Connect CRM & Supply Chain at Point of Commerce

Connecting CRM and supply chain systems closer to the customer commerce experiences is the most important consideration for companies today

In today's fast-paced business environment, it is more important than ever for companies to present customers with the best possible product and service delivery possible. Companies are facing increased competition and need to be able to respond quickly with solutions that will allow them to keep up with the market. For many companies, this means leveraging technologies like ERP or CRM or other systems that connect directly with their WMS (Warehouse Management System). However, as more companies move into 3PL models where they outsource some of their warehousing needs - connecting these systems can become much more difficult due to disparate WMS platforms operated by different third-party logistics providers.

The Benefits of Connecting CRM & Supply Chain At the Point of Commerce

Connecting your CRM and Supply Chain at the Storefront can benefit a number of areas in your organisation. Here are some ways:

  • Inventory management. Connecting the different parts of your business allows you to more effectively track inventory and make decisions on it. This is especially useful when ordering new inventory or deciding what to do with obsolete inventory.
  • Customer service. Talk about a win-win situation! By connecting your customer service teams together, everyone will have access to each other's work files, making things easier for all involved parties (and customers). The result is better communication and coordination between departments, resulting in better customer service overall because no one has any excuse for not knowing who does what or how things need to be done now that everything's been streamlined into one system.
  • Product visibility across all departments. With an omni-channel inventory management system, you'll have the ability to see all of your product information in one place. This means that no matter who needs what information or where it's needed, everyone will have access to everything they need. With this new level of transparency and accessibility, there's no excuse for anyone not knowing where something is or not being able to find the product and delivery expectation the customer needs.
  • Planning & forecasting. By connecting your sales, marketing, and operations teams together in one system, you'll be able to see a complete picture of your business as well as the market trends that affect it. This will allow you to make better decisions about price points, production capacity & inventory levels. The result is increased revenue due to being able to meet customer demand more effectively while lowering costs by eliminating any unnecessary waste.
  • Pricing & margin management. The ability to set up sales & marketing teams with their own profit-and-loss statements will allow you to make better decisions about how much to charge for each product. This is because you'll be able to see exactly how much each department costs and whether they are making or losing money.
Amazon has set new customer expectations

As customer expectations continue to increase, especially with the advent of Amazon and other retailers who train their customers to expect near-instantaneous delivery, many companies with multi-tenant platforms are leveraging various technologies in order to satisfy their customers.

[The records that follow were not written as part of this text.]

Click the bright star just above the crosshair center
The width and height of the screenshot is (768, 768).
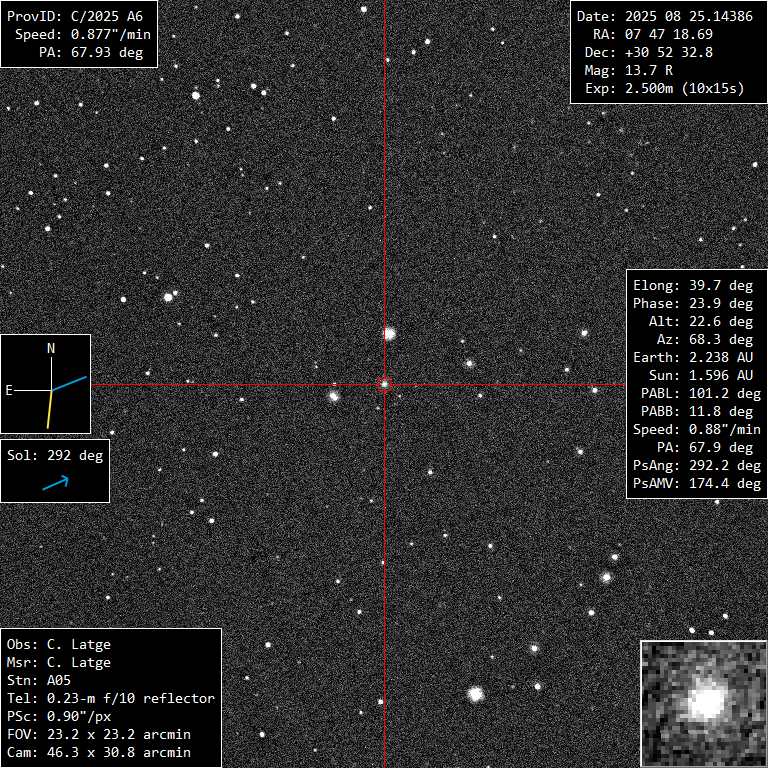point(390,333)
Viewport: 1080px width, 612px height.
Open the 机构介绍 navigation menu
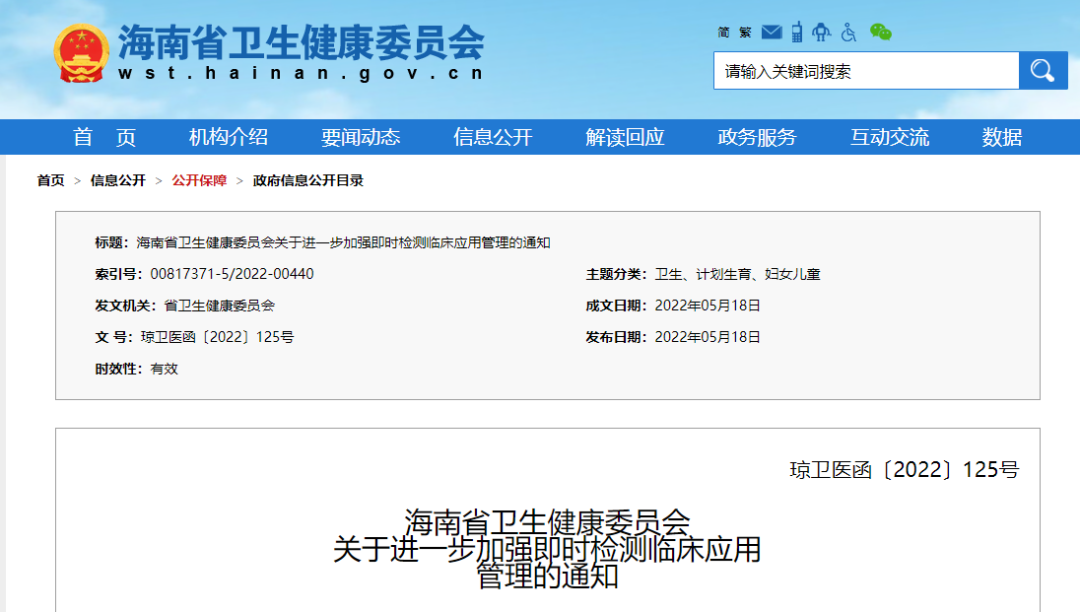point(228,138)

One example is a company that has implemented omni-channel strategies that allow them to provide personalised recommendations on every page of their website. In addition, they have also automated several processes through the use of artificial intelligence (AI). This has increased the efficiency and accuracy of their business operations while simultaneously reducing errors which can impact customer satisfaction.

An e-commerce platform that can integrate with optimal logistics methods and partners is crucial if your industry is going to remain competitive with Amazon.

Is Uber, your new logistics partner?

As Amazon has shown the possibility of a 1-day shipping model for the masses, and even 30-minute deliveries to some locations, most other retailers are struggling to figure out how they can keep up.

Amazon is not the only pioneer in this space. Integration with Uber Eats now has transformed the possibilities in the food and beverage industry. So what does it mean for your industry? How can you use CRM and supply chain to stay competitive with Amazon? At oOrjit, we will work with your organisation to ensure your company is a leader in this space.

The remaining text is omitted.